MATERIAL FOR THIS EXERCISE:
____

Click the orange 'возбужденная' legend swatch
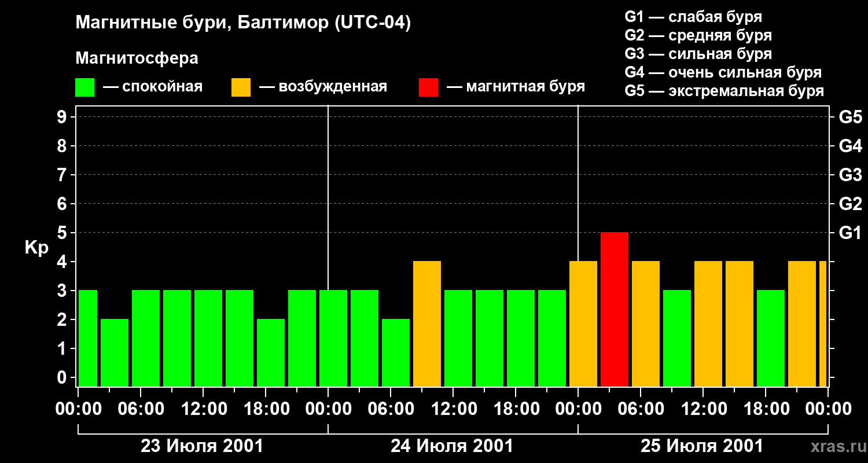The image size is (868, 463). (x=241, y=87)
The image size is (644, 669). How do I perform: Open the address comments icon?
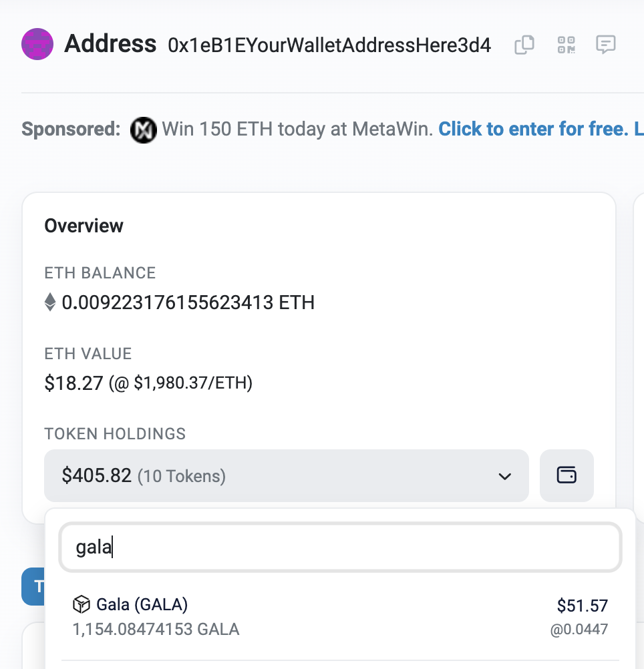click(x=606, y=45)
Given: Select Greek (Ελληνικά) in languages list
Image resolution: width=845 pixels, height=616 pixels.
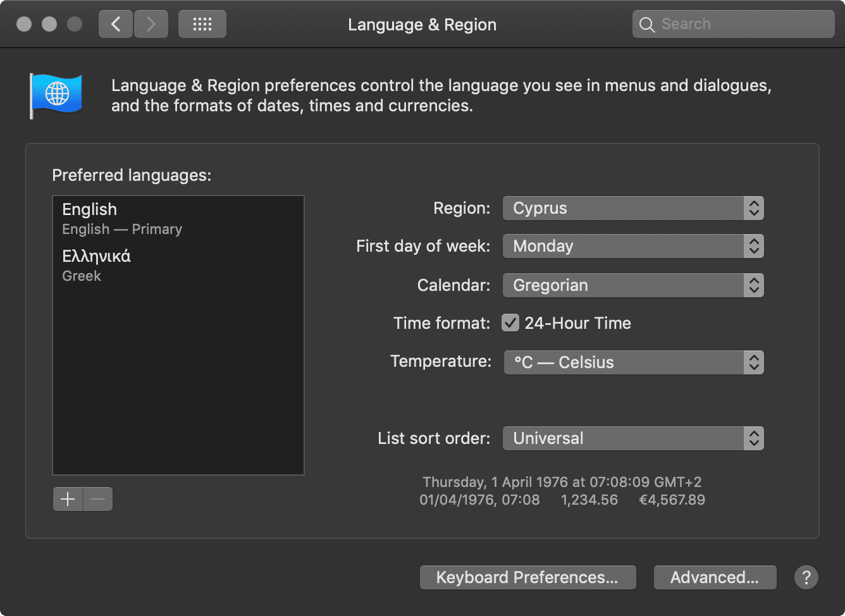Looking at the screenshot, I should [x=178, y=265].
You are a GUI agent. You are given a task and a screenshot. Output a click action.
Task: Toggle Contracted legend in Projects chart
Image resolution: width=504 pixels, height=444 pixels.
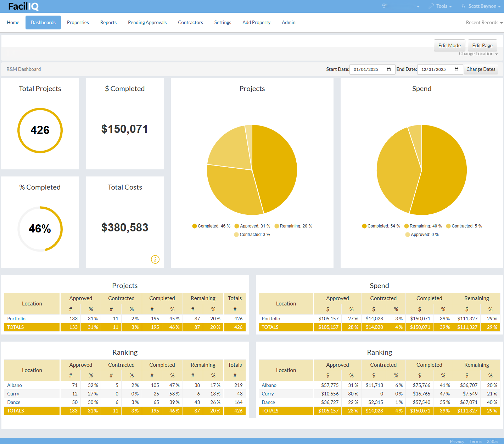(x=252, y=235)
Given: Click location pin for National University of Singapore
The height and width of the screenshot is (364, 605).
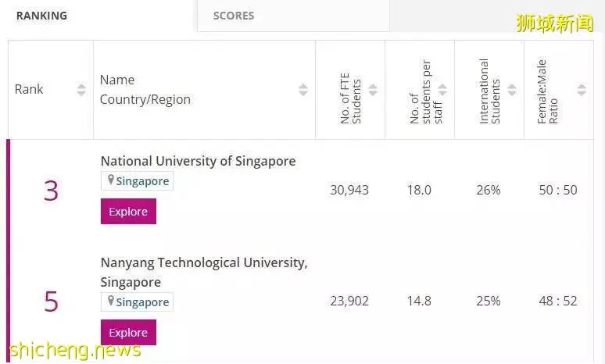Looking at the screenshot, I should [111, 180].
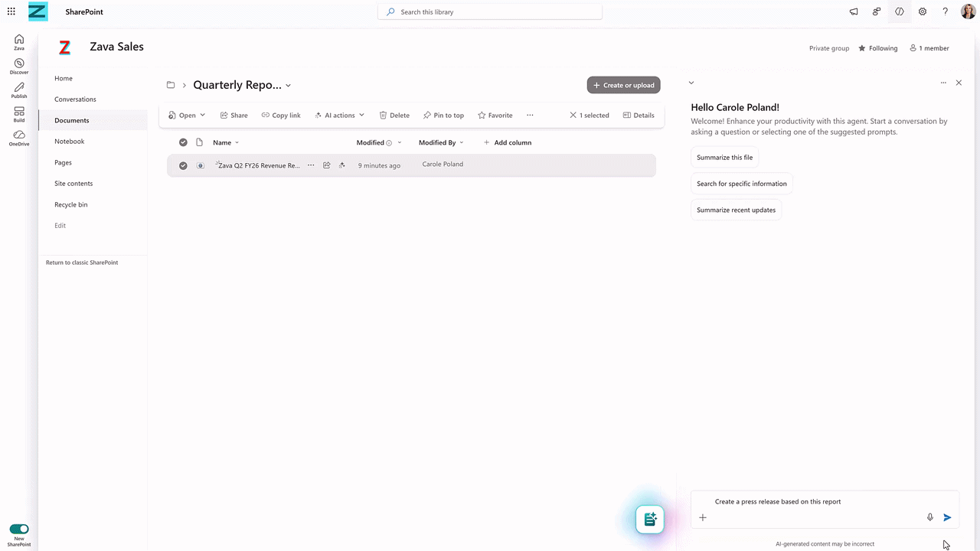980x551 pixels.
Task: Choose the Summarize this file prompt
Action: pos(724,157)
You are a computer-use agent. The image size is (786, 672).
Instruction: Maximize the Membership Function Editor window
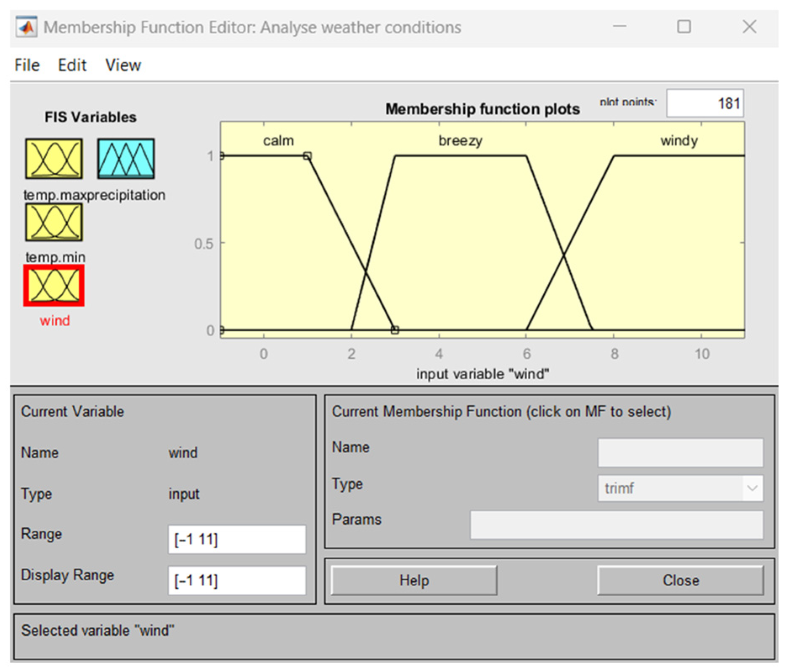point(684,27)
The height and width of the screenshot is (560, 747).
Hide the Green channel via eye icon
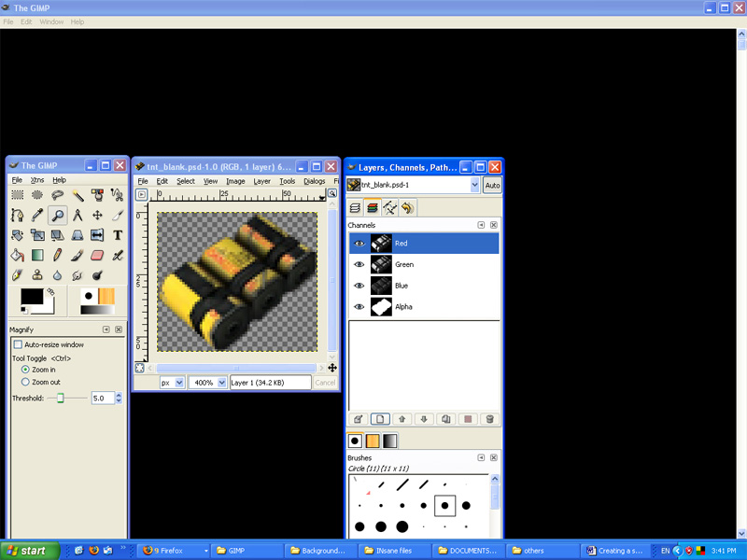pos(359,264)
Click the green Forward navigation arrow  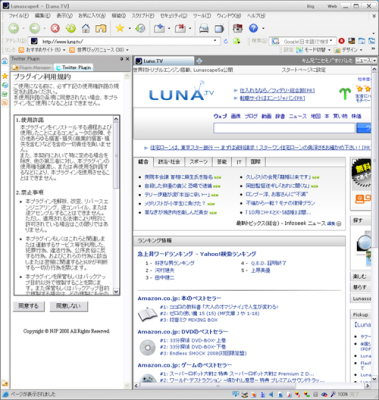click(x=35, y=29)
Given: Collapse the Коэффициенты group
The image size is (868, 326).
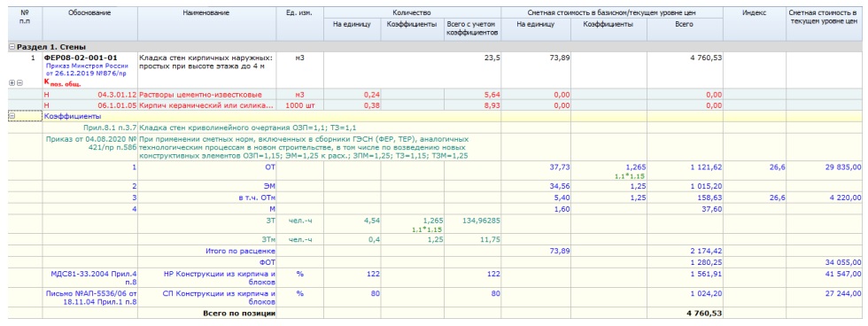Looking at the screenshot, I should (x=12, y=116).
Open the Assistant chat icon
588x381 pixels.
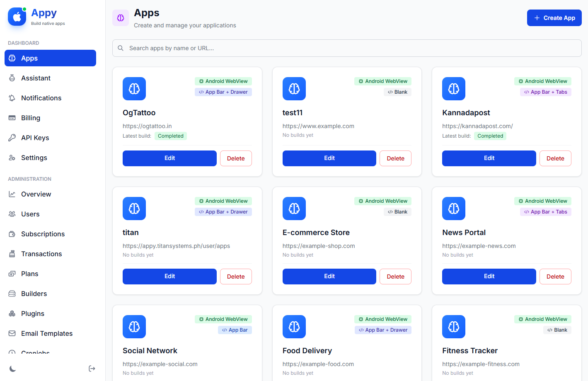click(x=12, y=78)
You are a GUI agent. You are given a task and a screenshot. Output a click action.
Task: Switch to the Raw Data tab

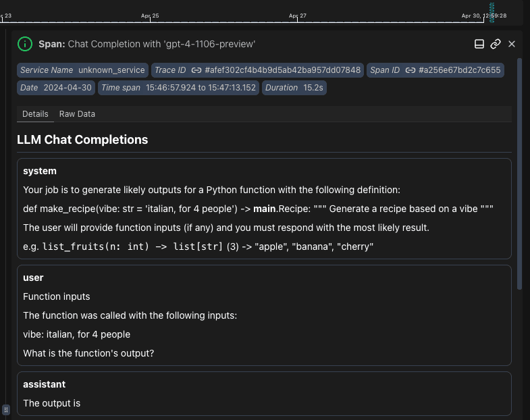click(x=77, y=114)
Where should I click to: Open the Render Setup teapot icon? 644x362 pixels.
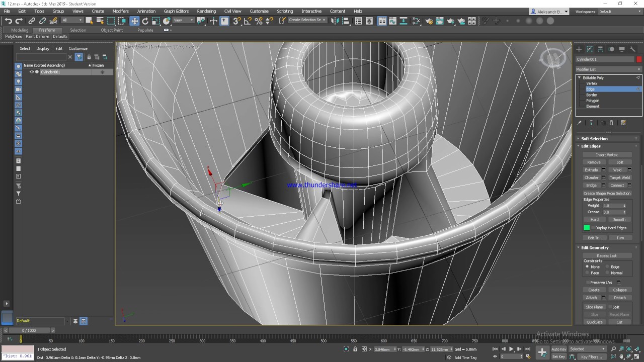tap(429, 21)
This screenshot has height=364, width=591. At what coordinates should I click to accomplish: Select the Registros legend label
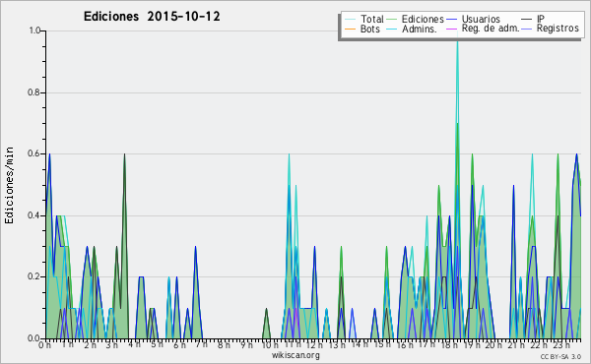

____

EXERCISE BRIEF: Copy all lines from the material that hold "Select".

RESPONSE:
Given: Select Greek (Ελληνικά) in languages list
This screenshot has height=364, width=591. At what coordinates should I click to accomplish: Select the Registros legend label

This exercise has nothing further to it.